Monday, February 28, 2011, the new short sale restriction (SSR) went into effect. If a security declines 10% from the previous close, the SSR is triggered and traders can sell short only at a price one tick above the national best bid (NBB) for the rest of the day and next day. Exchanges have procedures in place to prevent the execution of a short sale order in a restricted security, unless the order is marked with a Short Sale Exempt order type. The listings exchange will notify the market by sending a message to the consolidated tape that the short sale trigger was reached.

On a given day, we estimate that 70-100 securities (particularly low-priced, less active ones) across all listed markets decline 10%+ from the previous day’s close, on average, and this amount can increase to 200 or 300 securities in more volatile markets. On May 6th, 2010, over 1,000 securities would have triggered a SSR, which would have helped to reduce downside price pressure and prevented some trade busts.

Since the “Flash Crash”, other market-wide rules have been implemented to help re-aggregate liquidity in highly volatile periods and address issues with erroneous trades and stub quotes:

·         Volatility trading pauses: In June 2010, stock-by-stock circuit breakers were rolled out and halt trading for five minutes if an active security moves 10% within a rolling five-minute period. We still need to address less active securities.

·         Market maker quoting requirements: In December 2010, new rules required market makers to quote within 8% of the national best bid and offer (NBBO) in active stocks and within 30% in less active stocks.

·         “Naked access” rules: The SEC passed rules requiring broker-dealers to put in place pre-trade risk controls and supervisory procedures to help prevent erroneous orders by July 2011.

·         Other rules: Last week, the CFTC-SEC Joint Advisory Committee recommended looking at other measures in response to the Flash Crash such as:

o   Limit up/limit down rule where orders are prevented from trading outside pre-determined price bands.

o   Reconfiguring the market-wide halt including using the S&P 500 index (rather than the DJIA) and changing the percentage triggers and time frames.

o   Fairly allocating costs imposed by high order-cancellation activity.

o   Adopting a “trade-at” rule to ensure “top-of-book” price protection for displayed orders and requiring material price improvement to internalize trades off-exchange.

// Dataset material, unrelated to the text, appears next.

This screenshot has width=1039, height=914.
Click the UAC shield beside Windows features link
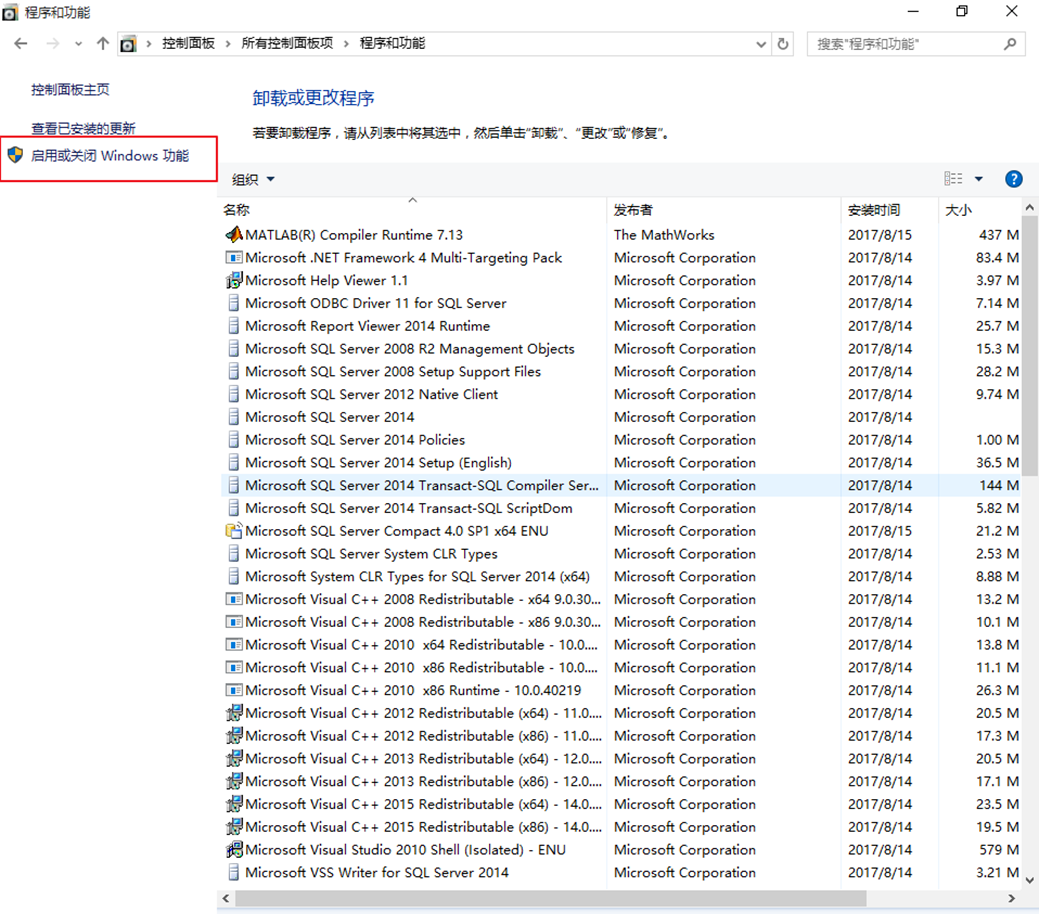(x=15, y=156)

 If that wasn’t enough information for you, here are some other nuances of the new SSR rule: 

·         If a short sell order can’t trade because it is at or below the NBB in a restricted security, then the exchange will re-price the order to one tick above the NBB, unless it is an Intermarket Sweep Order (ISO) or Intermediate-or-Cancel (IOC).

·         The SSR can be extended to another day if a stock falls another 10% from the previous close.

·         The SSR indicator “E” will be on the consolidated tape feed and NYSE/NYSE Amex Alerts feed.

·         There are no exemptions for market makers, for open/close/trading halts, or for leveraged ETFs.

·         At the open, sell shorts must be one tick above the NBB at 9:30 across all markets. An Order Imbalance message will indicate the SSR filing price, which is the price at which sell short interest will be included in the cross.

·         For reopening auctions following a halts on NYSE and NYSE Amex, sell shorts reopen one tick above the exchange’s best bid prior to halt. Other markets use the NBB.

·         For the close on NYSE and NYSE Amex, sell shorts are based on the exchange’s best bid at closing time. Other markets use the NBB.

·         Stock options are not covered by the SSR rule.

Exchanges and regulators have been working closely together to address the systemic risk issues occurring on May 6th. There is still more work to be done, but the industry has made good progress and has clarity on the improvements that need to be made going forward.